Est-ce une malédiction française ? Pourquoi faut-il toujours qu'une offensive réformiste finisse par s'embourber dans une guerre de positions ? Comment le gouvernement a-t-il réussi à perdre en septembre la bataille de l'opinion qu'il semblait pourtant avoir gagné au printemps ?
Le président de la République bénéficiait de la conjonction exceptionnellement favorable de son volontarisme personnel et de la conscience - partagée par plus de deux Français sur trois avant l'été - de la nécessité de travailler plus longtemps pour sauver le régime de retraites par répartition. Une alliance rare. Qu'en a-t-il fait ? Fort de son succès initial, grisé à l'idée d'avoir raison seul contre tous ou presque, et persuadé que son courage ne serait comptable que devant l'histoire, le chef de l'exécutif a préféré s'emmurer dans le donjon de ses certitudes. Paré pour résister aux assauts pour finalement triompher à l'usure.
Au plus bas dans les sondages, le forcené de l'Élysée paie cher aujourd'hui ses rêves de bravoure. Car il ne faut pas s'y tromper : l'affaire Woerth, avec ses péripéties et ses rebondissements n'a pas vraiment pesé dans le retournement de l'opinion. Ce que la France, et pas seulement celle qui manifeste, n'a pas accepté, c'est le peu de considération qu'on a porté à ses interrogations et à ses refus.
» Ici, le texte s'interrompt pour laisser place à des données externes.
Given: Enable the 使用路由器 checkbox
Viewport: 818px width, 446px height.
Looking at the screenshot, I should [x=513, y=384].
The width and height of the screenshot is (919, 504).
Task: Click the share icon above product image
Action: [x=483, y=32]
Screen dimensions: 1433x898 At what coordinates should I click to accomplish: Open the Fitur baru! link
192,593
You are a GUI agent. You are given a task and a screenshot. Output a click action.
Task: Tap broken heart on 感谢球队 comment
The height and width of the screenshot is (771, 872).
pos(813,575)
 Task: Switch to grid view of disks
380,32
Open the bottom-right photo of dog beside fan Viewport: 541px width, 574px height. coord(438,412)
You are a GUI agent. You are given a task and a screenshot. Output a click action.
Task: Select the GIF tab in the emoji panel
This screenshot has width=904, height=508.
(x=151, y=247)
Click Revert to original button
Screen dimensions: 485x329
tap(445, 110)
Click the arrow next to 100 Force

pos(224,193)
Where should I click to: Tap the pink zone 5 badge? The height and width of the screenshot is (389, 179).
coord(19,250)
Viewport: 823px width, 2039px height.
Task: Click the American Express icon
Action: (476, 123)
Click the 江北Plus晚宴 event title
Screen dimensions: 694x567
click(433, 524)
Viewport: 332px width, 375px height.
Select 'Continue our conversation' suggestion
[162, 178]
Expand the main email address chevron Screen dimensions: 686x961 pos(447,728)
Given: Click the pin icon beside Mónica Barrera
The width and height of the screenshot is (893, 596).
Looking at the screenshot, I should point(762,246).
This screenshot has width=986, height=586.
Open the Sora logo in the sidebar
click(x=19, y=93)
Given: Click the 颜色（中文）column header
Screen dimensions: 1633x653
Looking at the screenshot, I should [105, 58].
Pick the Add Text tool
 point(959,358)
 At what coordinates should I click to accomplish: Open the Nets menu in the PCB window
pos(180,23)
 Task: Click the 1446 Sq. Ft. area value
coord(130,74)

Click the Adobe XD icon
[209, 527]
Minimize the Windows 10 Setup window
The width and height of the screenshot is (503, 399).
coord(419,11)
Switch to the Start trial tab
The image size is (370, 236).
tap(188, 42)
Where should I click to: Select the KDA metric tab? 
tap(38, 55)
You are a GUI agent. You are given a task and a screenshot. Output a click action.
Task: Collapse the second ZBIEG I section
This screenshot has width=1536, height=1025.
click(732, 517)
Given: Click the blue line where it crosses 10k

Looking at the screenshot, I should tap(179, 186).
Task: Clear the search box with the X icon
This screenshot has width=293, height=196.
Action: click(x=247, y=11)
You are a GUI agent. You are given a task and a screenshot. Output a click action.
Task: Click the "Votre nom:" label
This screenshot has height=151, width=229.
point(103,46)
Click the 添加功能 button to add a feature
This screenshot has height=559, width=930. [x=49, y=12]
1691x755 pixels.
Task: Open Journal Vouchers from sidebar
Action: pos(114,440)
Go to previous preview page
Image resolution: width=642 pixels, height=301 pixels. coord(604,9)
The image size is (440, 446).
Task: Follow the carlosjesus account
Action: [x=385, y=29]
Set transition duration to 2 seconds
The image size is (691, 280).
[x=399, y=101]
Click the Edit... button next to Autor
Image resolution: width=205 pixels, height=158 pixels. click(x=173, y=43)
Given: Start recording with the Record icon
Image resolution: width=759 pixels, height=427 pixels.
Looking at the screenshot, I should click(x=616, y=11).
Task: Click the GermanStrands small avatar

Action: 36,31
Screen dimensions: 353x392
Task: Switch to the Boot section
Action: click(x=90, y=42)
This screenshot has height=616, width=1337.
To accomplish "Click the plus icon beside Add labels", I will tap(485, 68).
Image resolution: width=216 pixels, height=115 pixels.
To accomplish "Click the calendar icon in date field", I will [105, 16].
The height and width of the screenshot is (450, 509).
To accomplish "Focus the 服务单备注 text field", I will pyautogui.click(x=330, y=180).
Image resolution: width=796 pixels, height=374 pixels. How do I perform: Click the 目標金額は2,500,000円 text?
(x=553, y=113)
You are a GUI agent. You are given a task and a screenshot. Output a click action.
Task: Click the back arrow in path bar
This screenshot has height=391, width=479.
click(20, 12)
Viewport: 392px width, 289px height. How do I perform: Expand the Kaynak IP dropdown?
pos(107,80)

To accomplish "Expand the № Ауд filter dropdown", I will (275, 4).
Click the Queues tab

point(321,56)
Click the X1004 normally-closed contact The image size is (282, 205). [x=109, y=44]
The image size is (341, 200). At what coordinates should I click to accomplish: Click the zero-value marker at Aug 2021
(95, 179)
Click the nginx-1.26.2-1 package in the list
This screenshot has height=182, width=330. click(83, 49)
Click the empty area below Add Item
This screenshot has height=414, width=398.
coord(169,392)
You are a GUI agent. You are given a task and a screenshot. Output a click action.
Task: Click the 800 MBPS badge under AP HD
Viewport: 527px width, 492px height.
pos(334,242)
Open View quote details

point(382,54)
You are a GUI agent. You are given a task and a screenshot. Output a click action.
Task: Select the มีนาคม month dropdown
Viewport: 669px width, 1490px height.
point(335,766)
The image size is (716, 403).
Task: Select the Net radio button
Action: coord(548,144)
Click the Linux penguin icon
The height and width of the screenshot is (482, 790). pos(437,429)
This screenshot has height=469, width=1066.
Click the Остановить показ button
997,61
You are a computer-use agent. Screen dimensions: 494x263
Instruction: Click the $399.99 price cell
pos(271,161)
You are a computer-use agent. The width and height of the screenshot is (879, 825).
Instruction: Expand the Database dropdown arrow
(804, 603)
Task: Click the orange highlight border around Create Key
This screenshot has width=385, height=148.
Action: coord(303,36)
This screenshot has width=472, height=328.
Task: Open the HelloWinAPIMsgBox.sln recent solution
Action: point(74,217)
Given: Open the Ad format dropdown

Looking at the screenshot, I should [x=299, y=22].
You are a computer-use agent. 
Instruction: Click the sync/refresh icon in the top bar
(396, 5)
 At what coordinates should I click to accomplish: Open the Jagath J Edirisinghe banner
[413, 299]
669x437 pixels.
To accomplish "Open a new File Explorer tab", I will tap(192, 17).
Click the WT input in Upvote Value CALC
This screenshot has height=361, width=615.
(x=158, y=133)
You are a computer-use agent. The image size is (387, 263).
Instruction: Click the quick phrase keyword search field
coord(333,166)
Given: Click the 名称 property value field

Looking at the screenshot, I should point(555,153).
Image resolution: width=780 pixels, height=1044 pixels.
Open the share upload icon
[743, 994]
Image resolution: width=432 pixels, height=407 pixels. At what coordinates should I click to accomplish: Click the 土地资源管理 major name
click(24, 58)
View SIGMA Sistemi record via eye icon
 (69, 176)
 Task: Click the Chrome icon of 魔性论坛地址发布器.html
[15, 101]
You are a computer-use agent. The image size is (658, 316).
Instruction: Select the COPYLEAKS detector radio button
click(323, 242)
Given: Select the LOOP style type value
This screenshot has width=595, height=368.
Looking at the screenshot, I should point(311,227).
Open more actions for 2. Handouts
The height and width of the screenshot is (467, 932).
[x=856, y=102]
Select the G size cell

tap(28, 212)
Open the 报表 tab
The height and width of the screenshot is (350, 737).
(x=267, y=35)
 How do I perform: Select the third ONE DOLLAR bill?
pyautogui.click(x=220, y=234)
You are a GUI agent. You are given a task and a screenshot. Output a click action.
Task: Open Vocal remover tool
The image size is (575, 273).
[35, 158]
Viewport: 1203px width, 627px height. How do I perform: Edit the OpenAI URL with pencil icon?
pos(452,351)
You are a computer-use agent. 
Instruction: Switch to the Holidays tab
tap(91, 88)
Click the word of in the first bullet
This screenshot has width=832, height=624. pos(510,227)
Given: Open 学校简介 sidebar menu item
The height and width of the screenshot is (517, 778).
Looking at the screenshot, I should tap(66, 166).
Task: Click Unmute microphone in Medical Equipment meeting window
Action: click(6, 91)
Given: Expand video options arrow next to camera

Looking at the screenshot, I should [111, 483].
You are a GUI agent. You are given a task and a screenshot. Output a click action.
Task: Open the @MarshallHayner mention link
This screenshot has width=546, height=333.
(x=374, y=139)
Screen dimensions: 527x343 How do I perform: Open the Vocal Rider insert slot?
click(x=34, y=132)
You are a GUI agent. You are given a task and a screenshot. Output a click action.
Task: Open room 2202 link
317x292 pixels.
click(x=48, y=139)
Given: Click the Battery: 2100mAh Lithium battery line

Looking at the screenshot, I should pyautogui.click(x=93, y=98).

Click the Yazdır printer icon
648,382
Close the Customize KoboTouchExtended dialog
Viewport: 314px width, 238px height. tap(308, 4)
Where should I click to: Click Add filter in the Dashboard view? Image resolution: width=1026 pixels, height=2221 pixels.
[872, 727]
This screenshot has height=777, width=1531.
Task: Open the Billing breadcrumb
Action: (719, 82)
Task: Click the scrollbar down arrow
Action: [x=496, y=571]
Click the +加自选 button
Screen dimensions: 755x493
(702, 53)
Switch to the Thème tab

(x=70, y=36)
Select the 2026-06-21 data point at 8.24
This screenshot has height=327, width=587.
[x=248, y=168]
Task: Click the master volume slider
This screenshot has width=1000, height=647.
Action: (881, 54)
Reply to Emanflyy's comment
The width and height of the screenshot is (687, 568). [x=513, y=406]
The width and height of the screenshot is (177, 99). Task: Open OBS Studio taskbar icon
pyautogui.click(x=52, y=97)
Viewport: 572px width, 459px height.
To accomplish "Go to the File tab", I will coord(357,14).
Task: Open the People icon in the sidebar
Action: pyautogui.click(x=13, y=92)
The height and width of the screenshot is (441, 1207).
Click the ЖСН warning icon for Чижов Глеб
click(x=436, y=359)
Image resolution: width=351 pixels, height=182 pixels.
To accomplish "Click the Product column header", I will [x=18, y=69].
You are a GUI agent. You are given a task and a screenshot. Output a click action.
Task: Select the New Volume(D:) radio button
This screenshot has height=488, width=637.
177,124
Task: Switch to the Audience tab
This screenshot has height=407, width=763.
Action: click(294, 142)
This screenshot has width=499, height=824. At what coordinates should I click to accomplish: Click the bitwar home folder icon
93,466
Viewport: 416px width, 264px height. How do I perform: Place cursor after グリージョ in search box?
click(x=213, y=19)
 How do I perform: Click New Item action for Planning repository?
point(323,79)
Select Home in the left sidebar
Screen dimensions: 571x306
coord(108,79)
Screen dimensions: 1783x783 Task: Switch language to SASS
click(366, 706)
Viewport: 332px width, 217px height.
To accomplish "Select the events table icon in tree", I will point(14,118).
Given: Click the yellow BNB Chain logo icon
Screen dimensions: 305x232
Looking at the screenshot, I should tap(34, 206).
Balayer d'un revers de main, l'injustice mécanique d'un dispositif qui, faute d'avoir choisi entre la durée de cotisation et l'âge légal de départ, pénalise inévitablement les salariés les plus modestes, c'était dangereux. Réduire la pénibilité à une évaluation de l'invalidité, voire de l'infirmité, c'était psychologiquement maladroit et politiquement désastreux. Limiter la prise en compte de l'inégalité dont les femmes sont victimes aux mères de famille de plus de trois enfants, c'était à la fois insuffisant et en décalage complet avec la réalité d'une société française très féminisée.
Et puis se sont ajoutées les déceptions. Les marges de manœuvre promises pour le débat au Sénat se sont réduites à quelques interstices vite bouchés. A l'image de son ministre du Travail, le gouvernement a opposé volontairement une image verrouillée fermant le ban d'un dialogue social croupion sur le refrain d'une souplesse impossible. Une espèce d'autisme qui a fini par exaspérer les salariés les plus modérés.
Pendant ce temps - de l'avis même d'économistes proches du pouvoir comme Nicolas Baverez - on n'a pas restructuré les caisses en profondeur, laissant planer le risque d'une rechute avant même 2018... Instinctivement, les jeunes - qu'on n'instrumentalise pas si facilement -, et même en panne de révolte, ont fini par flairer l'embrouille. Sous le soleil de ce mardi, ils seront évidemment décisifs.